[Today this is known as Glenford Fort.]
This is found in Perry County, five miles north-west of Somerset, Sec. 21, T. 16, R 17.
The wall is, and must have been very slight, not, on an average, as large as the stone fence of the New England farmer. The stones may have been heaped to- gether with more regularity than they now present, but were not dressed. At the points, a, a, a, the wall increases in volume, like a mound or tower; but, in general, it is not above one foot high and ten feet broad; its greatest height does not exceed four feet. The ground is not strictly inaccessible, but difficult of approach, and at the steepest places the wall is built close to the edge of the bluff.
At b, b, the rock, a coarse conglomerate, is bare, and a perpendicular fall, of several feet, is exhibited, with large detached blocks, and here there is no wall. At several other points, large detached blocks, not transported, but in place, form part of the wall. The builders do not appear to have employed great mechanical forces, for detached rocks, and such as two or three yoke of oxen could move, are left within a few feet of the wall, while smaller stones from a distance are used. The rough stones of the wall were found convenient, having fallen from the rocky cliffs, on which the work is built.
The interior space of the enclosure is higher than the exterior, and the whole thickly covered with timber.

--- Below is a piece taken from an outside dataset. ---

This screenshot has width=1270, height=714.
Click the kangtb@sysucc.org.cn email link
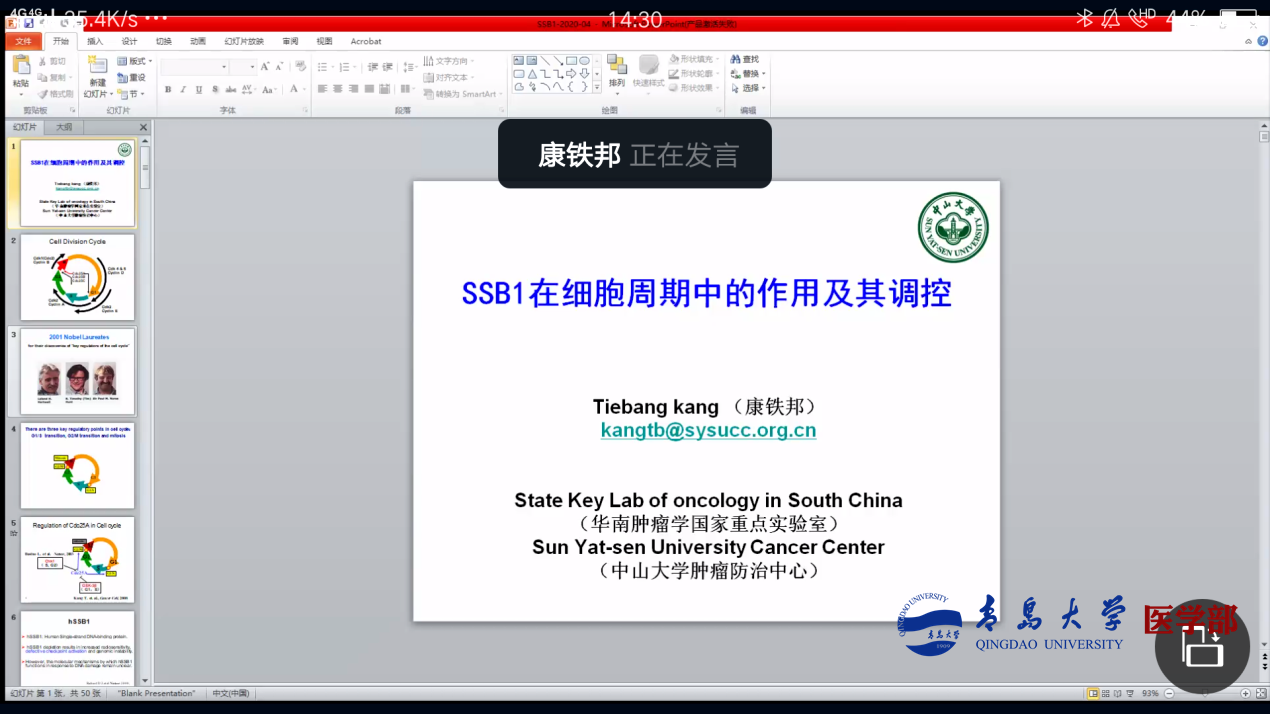pos(708,430)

A little west of the center is a mound of loose stone, m, fifteen feet high. The principal entrance is at the north-west angle, c, where the ascent along a ridge is less than elsewhere, but is still laborious. The work is at least one-fourth of a mile from water, the hill is from three to four hundred feet above the adjacent valleys, and detached from other hills.
The position indicates it to be a fortress, which was not completed or occupied. With a heavy wall, a resolute garrison, well supplied with water and provisions, could here make a protracted defense. I do not think palisades could have been inserted in the wall, for it was not strong enough to sustain them; and, in general, they could not have been sunk beneath the surface, for it is solid rock.
If "abattis," or other wooden obstructions were relied upon, the wall would have been of little service; but its outline being traced, a few thousand men, in an emergency, could, from the loose rocks of the cliffs, have made a formidable wall, in one night. To this enlarged work they might have added wooden defenses of some kind. This sketch was made by examining the perimeter in detail, and noting its parts by the eye, and short measurements; its dimensions are, therefore, not strictly exact.